In the records that follow, find the line with "Click info icon"; from there, retype every line exactly through the line with "This screenshot has", which also belongs to the answer.

[[ Records supplied, beginning ]]

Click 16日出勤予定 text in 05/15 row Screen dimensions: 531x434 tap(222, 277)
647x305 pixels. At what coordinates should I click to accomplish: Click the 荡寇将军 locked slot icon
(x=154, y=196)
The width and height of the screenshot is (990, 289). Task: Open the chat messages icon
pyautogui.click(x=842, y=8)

[[ Records supplied, end ]]
[[ Records supplied, beginning ]]

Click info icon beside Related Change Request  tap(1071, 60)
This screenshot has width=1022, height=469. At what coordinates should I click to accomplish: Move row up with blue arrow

[[ Records supplied, end ]]

## Task solution
Click info icon beside Related Change Request  tap(1071, 60)
This screenshot has width=1022, height=469. At what coordinates should I click to accomplish: Move row up with blue arrow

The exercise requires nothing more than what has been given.